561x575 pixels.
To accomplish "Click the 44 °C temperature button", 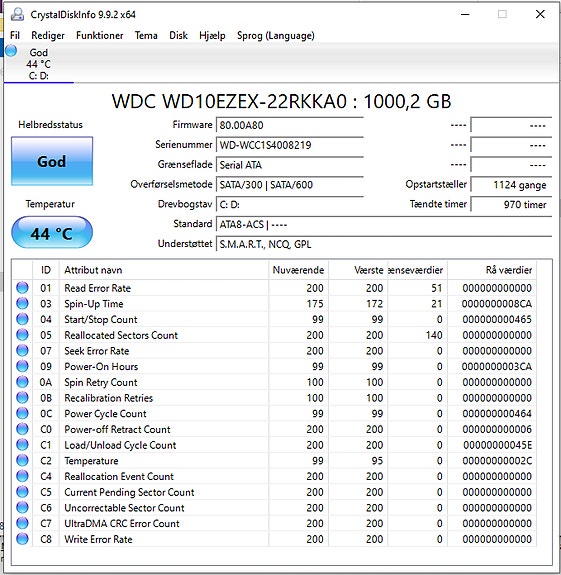I will point(52,232).
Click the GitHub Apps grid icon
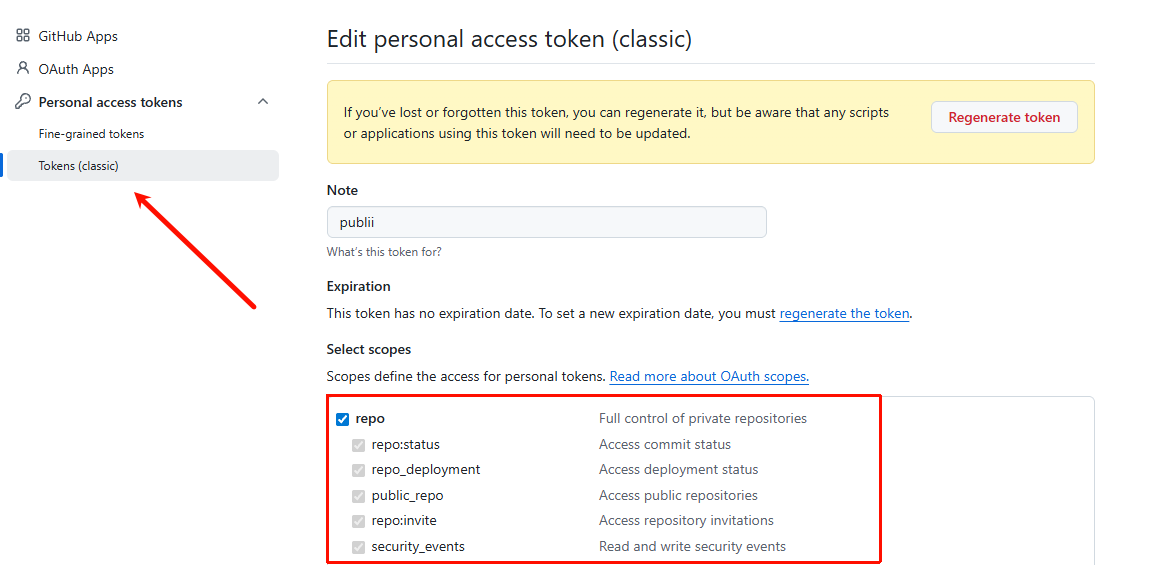 23,36
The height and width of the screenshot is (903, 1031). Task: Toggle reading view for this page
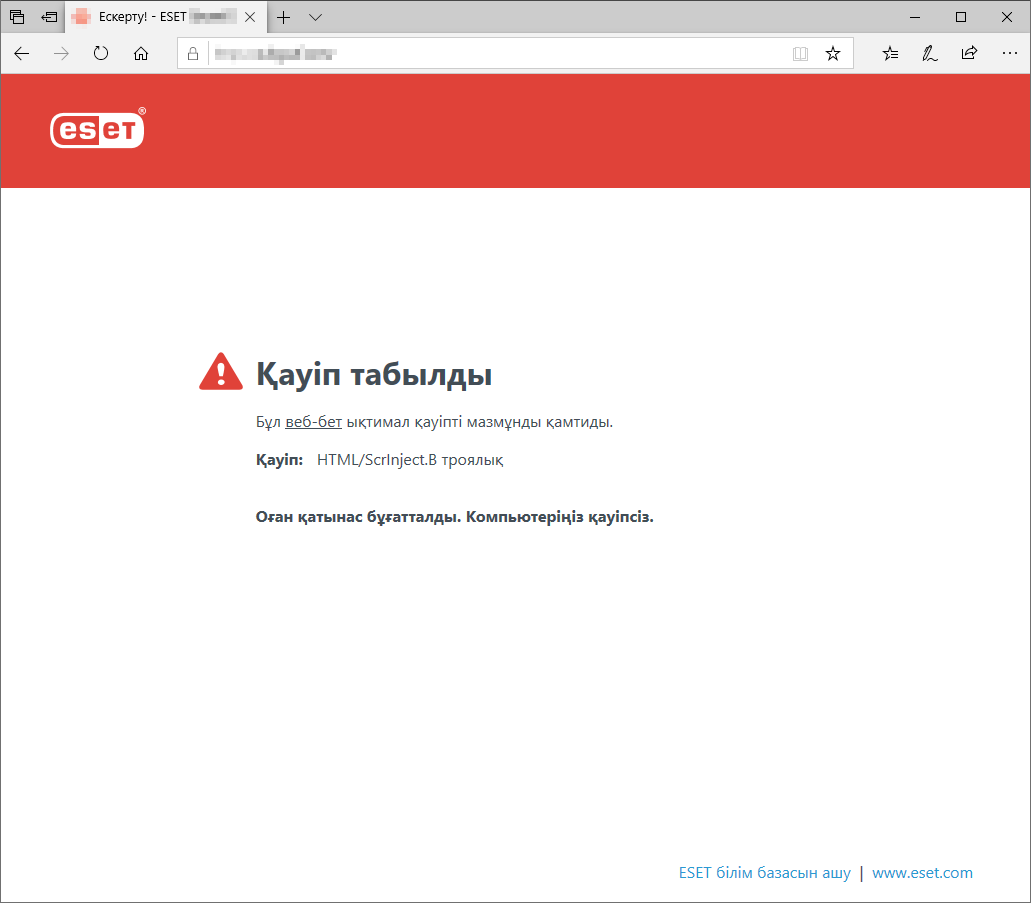(x=800, y=53)
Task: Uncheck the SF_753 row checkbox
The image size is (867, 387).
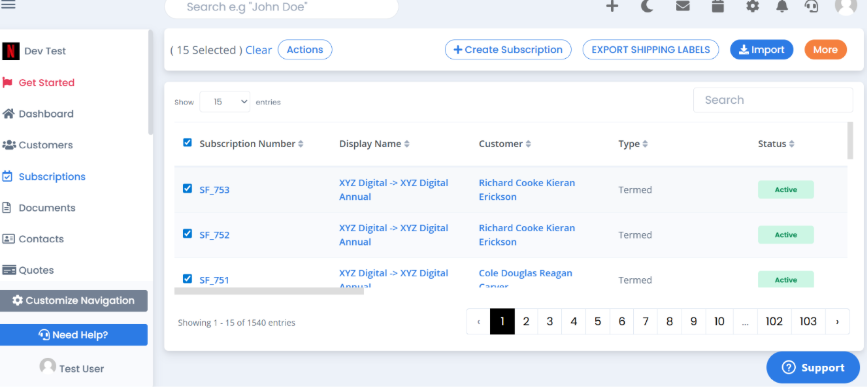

====================

What the task asks: Please retype exactly the lines from the one containing "Task: Uncheck the SF_753 row checkbox" through the last line of the records, both included, leaving out every picture.

Finished exercise:
Task: Uncheck the SF_753 row checkbox
The image size is (867, 387).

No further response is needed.